這個Multisite treatment group在J U 4月份也報告了Urodynamic measures do not predict stress continence outcomes after surgery for stress urinary incontinence in selected women
abstract Purpose: We identified baseline demographic and clinical factors associated with treatment failure after surgical treatment of stress urinary incontinence.

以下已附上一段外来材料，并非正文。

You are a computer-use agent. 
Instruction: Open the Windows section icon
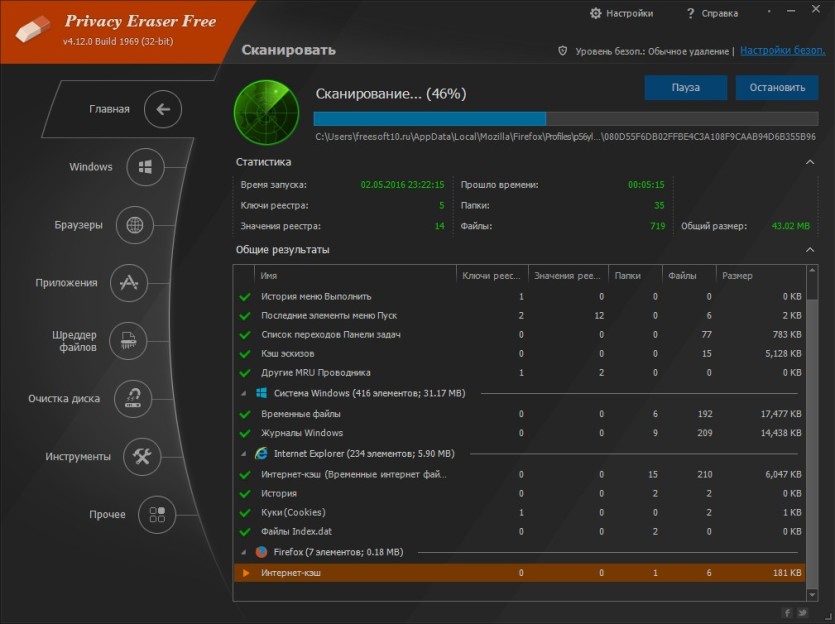(145, 167)
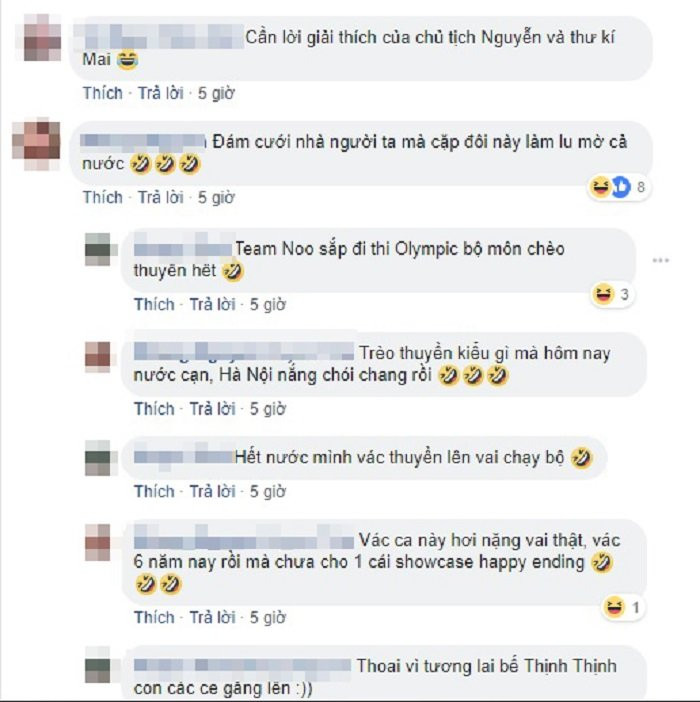This screenshot has height=702, width=700.
Task: Open the three-dots menu on the Team Noo comment
Action: point(661,261)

Materials and Methods: Data were obtained from 655 women randomized to Burch colposuspension or autologous rectus sling. Of those, 543 (83%) had stress failure status assessed at 24 months (269 Burch, 274 sling). Stress failure (261) was defined as self-report of stress urinary incontinence by the Medical, Epidemiological, and Social Aspects of Aging questionnaire, positive stress test or re-treatment for stress urinary incontinence. Nonstress failure (66) was defined as positive 24-hour pad test (more than 15 ml) or any incontinent episodes by 3-day voiding diary with none of the 3 criteria for stress failure. Subjects not meeting any failure criteria were considered a treatment success (185). Adjusting for surgical treatment group and clinical site, logistic regression models were developed to predict the probability of treatment failure.

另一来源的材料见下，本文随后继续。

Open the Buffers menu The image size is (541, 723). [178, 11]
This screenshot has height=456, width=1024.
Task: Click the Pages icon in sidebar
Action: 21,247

Results: Severity of urge incontinence symptoms (p = 0.041), prolapse stage (p = 0.013), and being postmenopausal without hormone therapy (p = 0.023) were significant predictors for stress failure. Odds of nonstress failure quadrupled for every 10-point increase in Medical, Epidemiological, and Social Aspects of Aging questionnaire urge score (OR 3.93 CI 1.45, 10.65) and decreased more than 2 times for every 10-point increase in stress score (OR 0.36, CI 0.16, 0.84). The associations of risk factors and failure remained similar regardless of surgical group.
Conclusions:Two years after surgery, risk factors for stress failure are similar after Burch and sling procedures and include greater baseline urge incontinence symptoms, more advanced prolapse, and menopausal not on hormone replacement therapy. Higher urge scores predicted failure by nonstress specific outcomes.